Generalizable Heuristic Generation Through Large Language Models with Meta-Optimization
Yiding Shi, Jianan Zhou, Wen Song, Jieyi Bi, Yaoxin Wu, Jie Zhang
TL;DR
This paper tackles generalization and exploration limits in LLM-driven heuristic design for combinatorial optimization by introducing MoH, a two-level meta-optimization framework. An outer loop uses an LLM-based meta-optimizer to construct diverse optimizers, while an inner loop employs these optimizers to evolve task-specific heuristics across multiple COP tasks within a multi-task setting. Empirical results on TSP and online BPP show that MoH-minted meta-optimizers yield state-of-the-art performance and strong cross-size generalization, often discovering interpretable optimization strategies (EC, ACO, PSO, SA, Tabu) beyond fixed workflows. The work demonstrates the potential of LLM-driven optimizer design to broaden the search space and reduce reliance on hand-crafted EC pipelines, albeit with higher computational cost and scope for efficiency improvements.
Abstract
Heuristic design with large language models (LLMs) has emerged as a promising approach for tackling combinatorial optimization problems (COPs). However, existing approaches often rely on manually predefined evolutionary computation (EC) optimizers and single-task training schemes, which may constrain the exploration of diverse heuristic algorithms and hinder the generalization of the resulting heuristics. To address these issues, we propose Meta-Optimization of Heuristics (MoH), a novel framework that operates at the optimizer level, discovering effective optimizers through the principle of meta-learning. Specifically, MoH leverages LLMs to iteratively refine a meta-optimizer that autonomously constructs diverse optimizers through (self-)invocation, thereby eliminating the reliance on a predefined EC optimizer.

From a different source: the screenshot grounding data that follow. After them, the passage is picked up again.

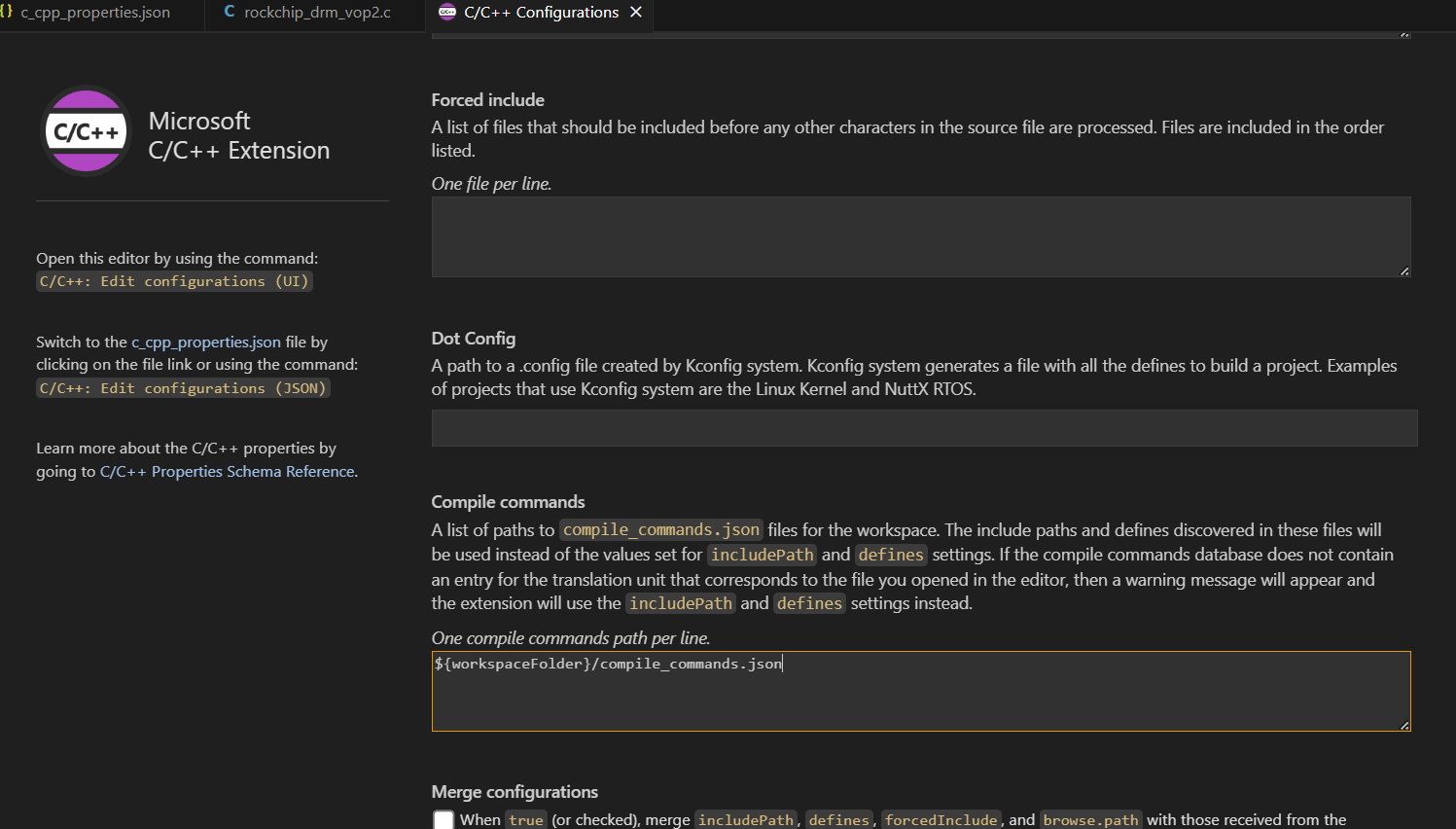Close the C/C++ Configurations tab
The image size is (1456, 829).
(636, 12)
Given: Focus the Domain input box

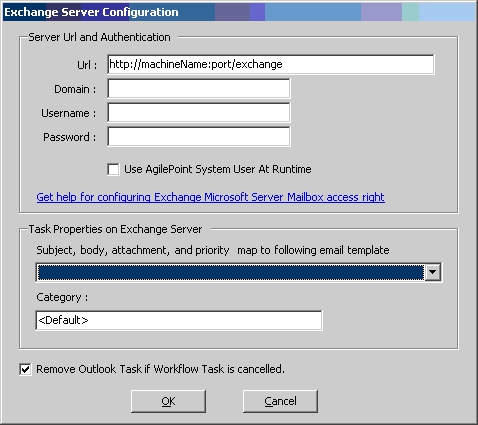Looking at the screenshot, I should coord(199,89).
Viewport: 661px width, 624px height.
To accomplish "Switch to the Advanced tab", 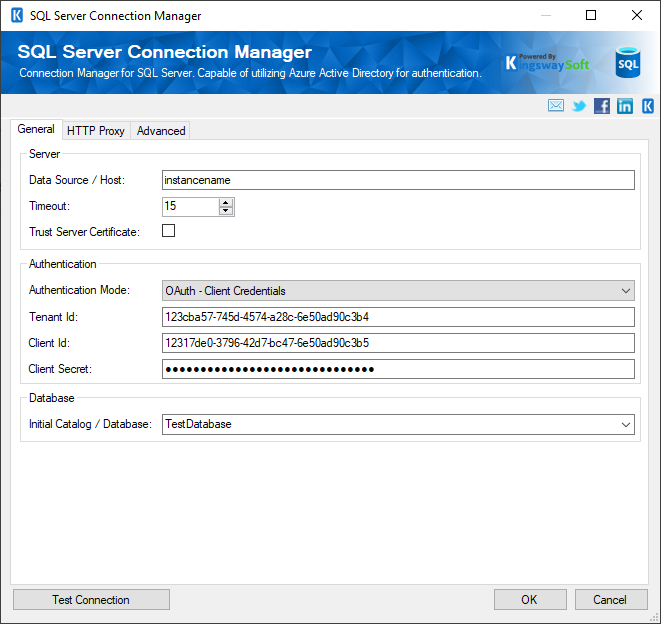I will coord(161,131).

These constructed optimizers subsequently evolve heuristics for downstream tasks, enabling broader heuristic exploration. Moreover, MoH employs a multi-task training scheme to promote its generalization capability. Experiments on classic COPs demonstrate that MoH constructs an effective and interpretable meta-optimizer, achieving state-of-the-art performance across various downstream tasks, particularly in cross-size settings.